Per la pace in Darfur... Nel passare poi in rassegna le situazioni particolari dei cinque Paesi, Benedetto XVI rivolge la sua attenzione al Darfur, nel discorso all'ambasciatore sudanese Ahmed Hamid Elfaki Hamid. In un conflitto che ha colpito soprattutto la popolazione civile, sottolinea il Pontefice, chiunque sa che «la pace non può essere attuata con la forza delle armi, ma con quella che passa al contrario per la cultura del dialogo e del negoziato». «Mi appello dunque a tutte le persone che hanno una responsabilità in materia - ha scandito Benedetto XVI - perché proseguano negli sforzi e assumano le decisioni che s'impongono» in vista di una «soluzione politica del conflitto, nel rispetto delle minoranze culturali, etniche e religiose». Non è mai troppo tardi, infatti, «per fare con coraggio le scelte necessarie e talvolta contrastate per mettere fine a una situazione di crisi, a condizione che tutte le parti si implichino sinceramente e con determinazione alla soluzione di questa, e che le dichiarazioni di principio siano accompagnate da realizzazioni costruttive, in particolare nelle disposizioni umanitarie urgenti da promuovere». Perciò Benedetto XVI apprezza gli accordi firmati dal Sudan con il Ciad «sotto l'egida dell'Arabia Saudita», rimarcando come questi implichino una «cooperazione con l'Unione Africana e con le Nazioni Unite per la stabilizzazione del Darfur e della vicina regione ciadiana». Anche nel discorso al diplomatico sudanes e, infine, il Papa ripropone la necessità della libertà religiosa».
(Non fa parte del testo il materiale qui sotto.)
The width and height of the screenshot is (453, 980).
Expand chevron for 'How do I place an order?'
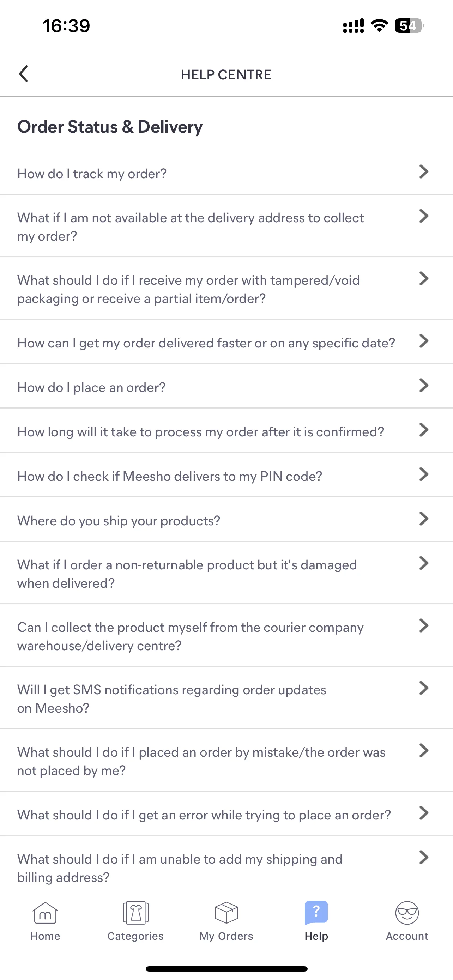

... E la riconciliazione in Burundi. Anche al nuovo ambasciatore del Burundi, Domitille Barancira, il Papa ribadisce la necessità del «coraggio della pace». Le ferite della guerra - nota il Pontefice - possono essere guarite nella «ricerca paziente e ostinata della verità», ma anche col perdono «che non esclude la giustizia». Inoltre, Benedetto XVI ricorda il «pesante tributo» pagato dalla Chiesa per il suo impegno per la pace e ha rievocato la figura di monsignor Michael Courtney, il nunzio apostolico assassinato il 29 dicembre 2003 proprio per la sua opera di riconciliazione. In questo contesto, il Papa invita le autorità burundesi a «non risparmiare i loro sforzi perché sia fatta luce su questo assassinio e perché i responsabili siano portati davanti alla giustizia».